CASSANDRA-21133 Make bin/sstableupgrade functionally on par with nodetool upgradesstables#4825
CASSANDRA-21133 Make bin/sstableupgrade functionally on par with nodetool upgradesstables#4825arvindKandpal-ksolves wants to merge 2 commits into
Conversation
…etool upgradesstables
| sstableIdGenerator.get()); | ||
| assert !newDescriptor.fileFor(Components.DATA).exists(); | ||
| Descriptor newDescriptor; | ||
| while (true) |
There was a problem hiding this comment.
this might not happen in practice but it is worth saying that there is no limit as in how many times we loop, if there is some buggy ID supplier or we exhausted the namespace of these ids and all were on disk then we would spin for ever. Currently we have sequence based generator on integer and UUID generator on ... uuid, the namespace is pretty much "infinite" in practical terms so this we will not hit it, one would have to have like ~2 billions sstables on disk to exhaust (and then it would start to overflow)
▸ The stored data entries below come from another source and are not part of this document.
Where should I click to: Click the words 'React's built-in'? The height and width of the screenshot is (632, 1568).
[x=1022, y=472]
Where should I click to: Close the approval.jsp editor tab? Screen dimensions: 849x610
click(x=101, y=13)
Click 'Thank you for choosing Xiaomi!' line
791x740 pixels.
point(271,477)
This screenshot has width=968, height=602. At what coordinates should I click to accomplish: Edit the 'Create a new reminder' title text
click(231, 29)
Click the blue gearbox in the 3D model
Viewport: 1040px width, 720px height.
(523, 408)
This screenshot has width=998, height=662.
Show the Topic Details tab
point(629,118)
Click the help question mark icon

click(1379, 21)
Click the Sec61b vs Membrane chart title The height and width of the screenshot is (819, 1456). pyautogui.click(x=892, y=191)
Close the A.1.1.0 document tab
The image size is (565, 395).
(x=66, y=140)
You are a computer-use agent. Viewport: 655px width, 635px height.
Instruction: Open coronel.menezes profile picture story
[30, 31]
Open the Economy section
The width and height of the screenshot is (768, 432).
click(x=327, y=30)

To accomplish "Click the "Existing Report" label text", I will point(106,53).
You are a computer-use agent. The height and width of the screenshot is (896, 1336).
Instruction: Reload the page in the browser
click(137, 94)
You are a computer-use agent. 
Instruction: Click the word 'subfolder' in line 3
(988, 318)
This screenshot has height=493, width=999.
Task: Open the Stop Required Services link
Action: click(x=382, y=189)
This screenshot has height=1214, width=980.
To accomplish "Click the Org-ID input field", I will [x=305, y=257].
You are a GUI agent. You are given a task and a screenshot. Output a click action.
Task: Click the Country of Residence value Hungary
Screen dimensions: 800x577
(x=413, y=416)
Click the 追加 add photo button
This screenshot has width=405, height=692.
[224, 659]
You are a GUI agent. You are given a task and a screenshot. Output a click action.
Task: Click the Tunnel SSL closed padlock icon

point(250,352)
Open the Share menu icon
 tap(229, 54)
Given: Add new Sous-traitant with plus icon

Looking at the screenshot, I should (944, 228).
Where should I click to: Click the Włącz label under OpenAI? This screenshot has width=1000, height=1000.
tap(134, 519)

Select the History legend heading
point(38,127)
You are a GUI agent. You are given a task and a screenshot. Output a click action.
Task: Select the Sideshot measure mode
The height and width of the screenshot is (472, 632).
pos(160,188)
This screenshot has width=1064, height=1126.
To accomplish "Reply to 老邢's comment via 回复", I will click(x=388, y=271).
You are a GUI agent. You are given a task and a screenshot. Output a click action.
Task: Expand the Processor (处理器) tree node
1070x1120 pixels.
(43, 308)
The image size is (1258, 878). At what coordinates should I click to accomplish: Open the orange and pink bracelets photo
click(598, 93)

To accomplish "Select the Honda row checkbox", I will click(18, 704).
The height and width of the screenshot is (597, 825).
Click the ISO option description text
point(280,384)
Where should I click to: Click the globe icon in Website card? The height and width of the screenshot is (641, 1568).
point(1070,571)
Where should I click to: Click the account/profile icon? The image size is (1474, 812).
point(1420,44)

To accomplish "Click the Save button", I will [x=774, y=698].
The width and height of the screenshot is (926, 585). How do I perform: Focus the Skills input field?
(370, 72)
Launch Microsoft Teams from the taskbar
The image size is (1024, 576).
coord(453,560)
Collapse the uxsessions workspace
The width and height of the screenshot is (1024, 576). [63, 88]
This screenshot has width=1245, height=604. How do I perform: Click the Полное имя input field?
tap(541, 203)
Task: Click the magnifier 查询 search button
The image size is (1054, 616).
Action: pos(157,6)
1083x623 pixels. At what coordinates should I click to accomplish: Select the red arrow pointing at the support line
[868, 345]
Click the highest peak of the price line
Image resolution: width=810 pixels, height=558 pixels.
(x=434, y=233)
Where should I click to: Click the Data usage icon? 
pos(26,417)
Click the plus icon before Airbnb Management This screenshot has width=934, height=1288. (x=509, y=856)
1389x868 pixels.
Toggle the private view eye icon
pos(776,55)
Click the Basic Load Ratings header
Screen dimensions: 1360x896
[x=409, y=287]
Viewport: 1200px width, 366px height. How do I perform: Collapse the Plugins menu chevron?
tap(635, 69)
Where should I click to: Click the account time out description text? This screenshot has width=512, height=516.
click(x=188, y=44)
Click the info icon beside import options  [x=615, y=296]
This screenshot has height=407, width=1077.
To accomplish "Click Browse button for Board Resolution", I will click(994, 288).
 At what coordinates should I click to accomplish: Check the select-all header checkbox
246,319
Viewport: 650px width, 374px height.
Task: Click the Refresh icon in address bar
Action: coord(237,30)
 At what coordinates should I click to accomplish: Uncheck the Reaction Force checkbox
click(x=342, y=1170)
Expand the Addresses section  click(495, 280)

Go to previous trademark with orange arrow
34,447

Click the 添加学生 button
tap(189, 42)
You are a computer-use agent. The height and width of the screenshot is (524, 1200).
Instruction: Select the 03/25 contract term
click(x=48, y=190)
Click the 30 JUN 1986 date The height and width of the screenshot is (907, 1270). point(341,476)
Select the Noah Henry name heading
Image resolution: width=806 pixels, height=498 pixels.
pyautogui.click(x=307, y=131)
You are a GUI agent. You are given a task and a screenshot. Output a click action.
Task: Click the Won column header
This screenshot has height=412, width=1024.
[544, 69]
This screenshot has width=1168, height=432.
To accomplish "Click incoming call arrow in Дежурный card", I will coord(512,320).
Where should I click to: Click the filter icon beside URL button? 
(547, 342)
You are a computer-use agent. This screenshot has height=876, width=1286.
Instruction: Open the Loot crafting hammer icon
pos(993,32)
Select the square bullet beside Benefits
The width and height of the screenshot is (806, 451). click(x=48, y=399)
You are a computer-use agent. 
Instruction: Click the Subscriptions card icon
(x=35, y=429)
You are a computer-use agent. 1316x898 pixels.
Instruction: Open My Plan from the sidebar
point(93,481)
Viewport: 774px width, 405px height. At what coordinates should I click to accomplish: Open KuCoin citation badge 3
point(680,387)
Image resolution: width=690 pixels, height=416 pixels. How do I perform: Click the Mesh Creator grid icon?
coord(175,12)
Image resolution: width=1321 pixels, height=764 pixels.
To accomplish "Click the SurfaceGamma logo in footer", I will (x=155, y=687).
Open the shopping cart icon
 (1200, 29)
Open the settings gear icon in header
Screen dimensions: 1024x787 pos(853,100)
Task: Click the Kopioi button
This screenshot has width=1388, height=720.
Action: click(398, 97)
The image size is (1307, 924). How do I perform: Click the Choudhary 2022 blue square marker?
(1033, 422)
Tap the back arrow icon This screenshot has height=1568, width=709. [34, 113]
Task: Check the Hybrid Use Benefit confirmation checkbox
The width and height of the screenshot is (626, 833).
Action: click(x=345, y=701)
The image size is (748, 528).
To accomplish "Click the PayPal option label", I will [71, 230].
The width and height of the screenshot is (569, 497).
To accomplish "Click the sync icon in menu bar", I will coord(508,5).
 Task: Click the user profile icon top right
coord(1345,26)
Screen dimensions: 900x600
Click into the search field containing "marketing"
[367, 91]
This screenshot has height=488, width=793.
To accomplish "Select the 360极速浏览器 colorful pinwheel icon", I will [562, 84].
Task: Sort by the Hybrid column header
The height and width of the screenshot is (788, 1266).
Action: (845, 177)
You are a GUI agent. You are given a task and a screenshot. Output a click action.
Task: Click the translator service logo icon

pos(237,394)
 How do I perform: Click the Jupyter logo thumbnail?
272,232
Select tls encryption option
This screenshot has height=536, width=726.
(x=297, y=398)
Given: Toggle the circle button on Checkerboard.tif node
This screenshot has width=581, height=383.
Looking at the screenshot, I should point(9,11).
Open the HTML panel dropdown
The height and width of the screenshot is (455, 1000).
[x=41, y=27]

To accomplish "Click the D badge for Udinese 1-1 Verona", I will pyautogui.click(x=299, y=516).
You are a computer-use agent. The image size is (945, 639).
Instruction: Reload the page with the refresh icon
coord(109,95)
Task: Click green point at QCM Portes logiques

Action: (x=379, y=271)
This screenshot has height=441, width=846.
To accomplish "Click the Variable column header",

There was a problem hiding this comment.
Yeah, agreed. With ~2 billion for sequence IDs and practically infinite for UUIDs, we shouldn't ever hit an infinite loop in the real case. Thanks for pointing this out.
| } | ||
|
|
||
| @Test | ||
| public void testNewSSTableDescriptorCollision() throws Exception |
There was a problem hiding this comment.
just saying we are not testing UUID-based generator but I dont think doing that is the absolute must given how it behaves.
There was a problem hiding this comment.
if needed we can try to add , otherwise I also thought there is no absolute required.
| sstableIdGenerator.get()); | ||
| assert !newDescriptor.fileFor(Components.DATA).exists(); | ||
| Descriptor newDescriptor; | ||
| while (true) |
There was a problem hiding this comment.
I think that thread safety is just delegated to how sstableIdGenerator.get() returns the new id, right? That is AtomicInteger, hence increased atomically, so two threads calling this stuff will always have different ids to check the existence of a file against.
@arvindKandpal-ksolves could you put a comment on while(true) about this and that this loop is meant to be a defense against offline / online generation for tooling's sake instead of in-process flow?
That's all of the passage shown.